** Opening MATERIALS PROVIDED block **

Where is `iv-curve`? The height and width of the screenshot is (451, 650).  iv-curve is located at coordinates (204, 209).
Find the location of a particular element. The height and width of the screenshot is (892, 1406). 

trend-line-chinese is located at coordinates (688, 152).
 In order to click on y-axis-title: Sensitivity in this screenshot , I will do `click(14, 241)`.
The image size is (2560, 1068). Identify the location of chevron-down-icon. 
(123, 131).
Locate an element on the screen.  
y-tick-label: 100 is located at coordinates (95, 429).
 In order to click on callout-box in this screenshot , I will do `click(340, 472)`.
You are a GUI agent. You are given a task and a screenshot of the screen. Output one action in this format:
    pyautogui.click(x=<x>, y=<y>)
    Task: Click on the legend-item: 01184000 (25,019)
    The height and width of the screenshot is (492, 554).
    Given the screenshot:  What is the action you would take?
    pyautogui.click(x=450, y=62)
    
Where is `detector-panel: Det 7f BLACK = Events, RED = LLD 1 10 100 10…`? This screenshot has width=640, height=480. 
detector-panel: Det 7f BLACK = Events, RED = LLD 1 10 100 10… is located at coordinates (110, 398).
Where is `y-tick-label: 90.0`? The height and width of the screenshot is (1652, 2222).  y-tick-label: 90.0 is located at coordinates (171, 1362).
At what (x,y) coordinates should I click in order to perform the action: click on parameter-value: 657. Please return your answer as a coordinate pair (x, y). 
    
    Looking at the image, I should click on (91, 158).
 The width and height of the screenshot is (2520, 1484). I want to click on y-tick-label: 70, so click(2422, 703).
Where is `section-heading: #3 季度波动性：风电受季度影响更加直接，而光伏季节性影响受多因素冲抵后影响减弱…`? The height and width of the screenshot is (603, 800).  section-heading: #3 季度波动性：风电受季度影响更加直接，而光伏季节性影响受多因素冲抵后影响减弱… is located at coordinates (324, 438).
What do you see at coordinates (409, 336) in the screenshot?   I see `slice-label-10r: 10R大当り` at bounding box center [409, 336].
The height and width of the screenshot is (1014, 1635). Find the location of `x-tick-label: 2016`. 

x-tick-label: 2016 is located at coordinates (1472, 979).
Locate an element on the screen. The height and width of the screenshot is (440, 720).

** Closing MATERIALS PROVIDED block **

Convert every line of the listing above into a Markdown table with the columns "Number" and "Entry", giving each line its own row and omitting blank lines.

» **RESULT OF THIS TASK**
| Number | Entry |
|---|---|
| 1 | Where is `iv-curve`? The height and width of the screenshot is (451, 650).  iv-curve is located at coordinates (204, 209). |
| 2 | Find the location of a particular element. The height and width of the screenshot is (892, 1406).  |
| 3 | trend-line-chinese is located at coordinates (688, 152). |
| 4 |  In order to click on y-axis-title: Sensitivity in this screenshot , I will do `click(14, 241)`. |
| 5 | The image size is (2560, 1068). Identify the location of chevron-down-icon.  |
| 6 | (123, 131). |
| 7 | Locate an element on the screen.   |
| 8 | y-tick-label: 100 is located at coordinates (95, 429). |
| 9 |  In order to click on callout-box in this screenshot , I will do `click(340, 472)`. |
| 10 | You are a GUI agent. You are given a task and a screenshot of the screen. Output one action in this format: |
| 11 |     pyautogui.click(x=<x>, y=<y>) |
| 12 |     Task: Click on the legend-item: 01184000 (25,019) |
| 13 |     The height and width of the screenshot is (492, 554). |
| 14 |     Given the screenshot:  What is the action you would take? |
| 15 |     pyautogui.click(x=450, y=62) |
| 16 | Where is `detector-panel: Det 7f BLACK = Events, RED = LLD 1 10 100 10…`? This screenshot has width=640, height=480.  |
| 17 | detector-panel: Det 7f BLACK = Events, RED = LLD 1 10 100 10… is located at coordinates (110, 398). |
| 18 | Where is `y-tick-label: 90.0`? The height and width of the screenshot is (1652, 2222).  y-tick-label: 90.0 is located at coordinates (171, 1362). |
| 19 | At what (x,y) coordinates should I click in order to perform the action: click on parameter-value: 657. Please return your answer as a coordinate pair (x, y).  |
| 20 |     Looking at the image, I should click on (91, 158). |
| 21 |  The width and height of the screenshot is (2520, 1484). I want to click on y-tick-label: 70, so click(2422, 703). |
| 22 | Where is `section-heading: #3 季度波动性：风电受季度影响更加直接，而光伏季节性影响受多因素冲抵后影响减弱…`? The height and width of the screenshot is (603, 800).  section-heading: #3 季度波动性：风电受季度影响更加直接，而光伏季节性影响受多因素冲抵后影响减弱… is located at coordinates (324, 438). |
| 23 | What do you see at coordinates (409, 336) in the screenshot?   I see `slice-label-10r: 10R大当り` at bounding box center [409, 336]. |
| 24 | The height and width of the screenshot is (1014, 1635). Find the location of `x-tick-label: 2016`.  |
| 25 | x-tick-label: 2016 is located at coordinates (1472, 979). |
| 26 | Locate an element on the screen. The height and width of the screenshot is (440, 720). |